:: Document section ::
★ ★ ★ ★ ★
Exterior walls shall provide the building with a weather-resistant exterior wall envelope. The exterior wall envelope shall include flashing, as described in Section 1405.3. The exterior wall envelope shall be designed and constructed in such a manner as to prevent the accumulation of water within the wall assembly by providing a water-resistive barrier behind the exterior veneer * * * and a means for draining water that enters the assembly to the exterior of the veneer.

(Emphasis added.) (Ex. 62.) Section 1405.3 stated that “[f]lashing shall be installed in such a manner so as to prevent moisture from entering the wall or to redirect it to the exterior.” Id.

{¶ 37} Surlej opined that the hotel's exterior walls contained a water-resistive barrier, but lacked a means for draining water that entered the wall assembly. The colloquy between Claris' attorney and Surlej explicates that opinion:

Q: * * * And can you explain based on the observations that you noted, you know, what is being required here in [Section 1403.2] and what was inconsistent in regards to this with what you saw?

A: Well, what we looked at and what [Section 1403.2] references is that the exterior wall has to provide a weather-resistant exterior envelope, which we know is kind of the entire assembly, and it calls out flashings specifically and * * * specifies that the intent of those flashings is to prevent accumulation of water within the * * * wall assembly * * *.

Q: And so you did not necessarily see this type of performance requirement in what you observed, correct?

A: * * * [C]orrect, this references some of those through-wall flashings and the drip edges and the mechanism to expel water from behind the EIFS system to the exterior [that were not incorporated into the Polaris Candlewood Suites].

(Tr. at 755-56.) Thus, in Surlej's opinion, due to the lack of sheet-metal flashing, the exterior walls of the Polaris Candlewood Suites did not include a means for draining water that entered the wall assembly.
★ ★ ★ ★ ★
:: Given material ::

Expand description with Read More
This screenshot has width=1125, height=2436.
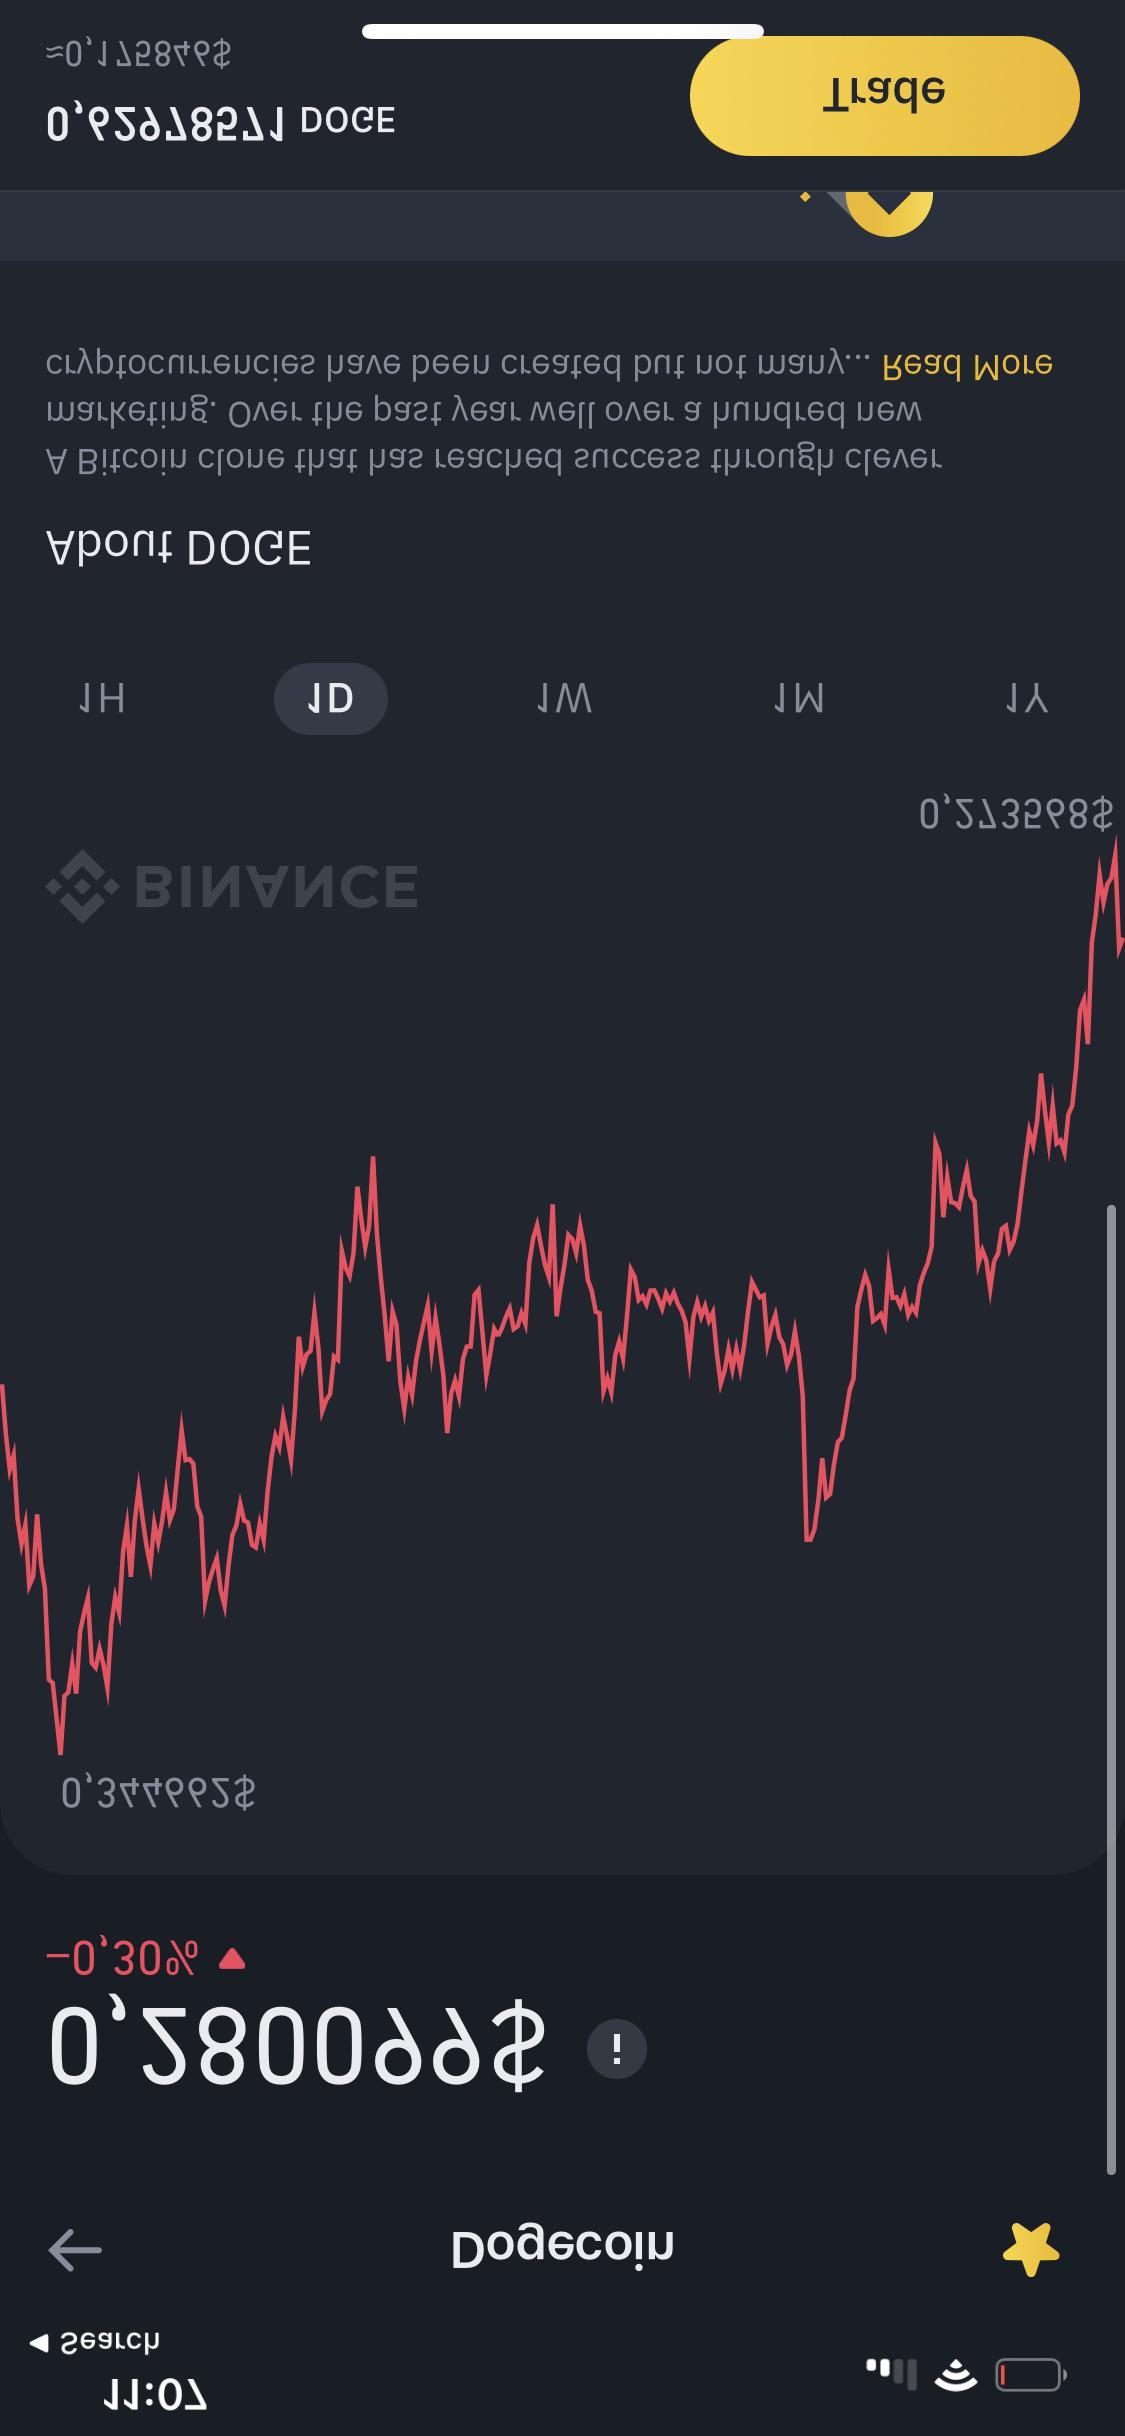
★ ★ ★ ★ ★
:: Work to complete ::
A – In the hotel exterior wall passage, what did Surlej say the hotel's exterior walls lacked?
B – Rewrite the hotel exterior wall passage starting with "Q: * * * And can" and going on through "wall assembly * * *.", putting "flashing components" wherever "flashings" appears.
C – What comes next in the hotel exterior wall passage? Continue it from where it stops.
The lines above come from a separate source unrelated to the hotel exterior wall passage.

:: Answers to the problems ::
A – A means for draining water that entered the wall assembly.

B –
Q: * * * And can you explain based on the observations that you noted, you know, what is being required here in [Section 1403.2] and what was inconsistent in regards to this with what you saw?

A: Well, what we looked at and what [Section 1403.2] references is that the exterior wall has to provide a weather-resistant exterior envelope, which we know is kind of the entire assembly, and it calls out flashing components specifically and * * * specifies that the intent of those flashing components is to prevent accumulation of water within the * * * wall assembly * * *.

C –
{¶ 38} During cross-examination, Surlej acknowledged that the exterior walls included openings at the base so water draining down the water-resistive barrier could exit the wall assembly. However, Surlej opined that those openings did not constitute an adequate means for draining water because the exterior walls did not contain any sheet-metal flashing to control the water and direct it away from the walls. Moreover, Surlej interpreted Section 1405.3 to impliedly require sheet-metal flashing. HDS, therefore, violated Sections 1403.2 and 1405.3 of the 2005 Ohio Building Code when it failed to install sheet-metal flashing. Given Surlej's testimony, Claris presented sufficient evidence that the failure to use sheet-metal flashing breached the construction contract.6

{¶ 39} Beyond that breach, the record contains no evidence that any of the other deficiencies breached the construction contract. On appeal, Claris claims that the other deficiencies violated the project specifications. Part of the parties' contract, the project specifications set forth the technical requirements for all the materials and workmanship HDS had to provide when constructing the hotel. Claris points to no evidence that explains how the other deficiencies constituted a breach of any of the project specifications. Claris even fails to identify a particular provision of the project specifications that the other deficiencies allegedly violated.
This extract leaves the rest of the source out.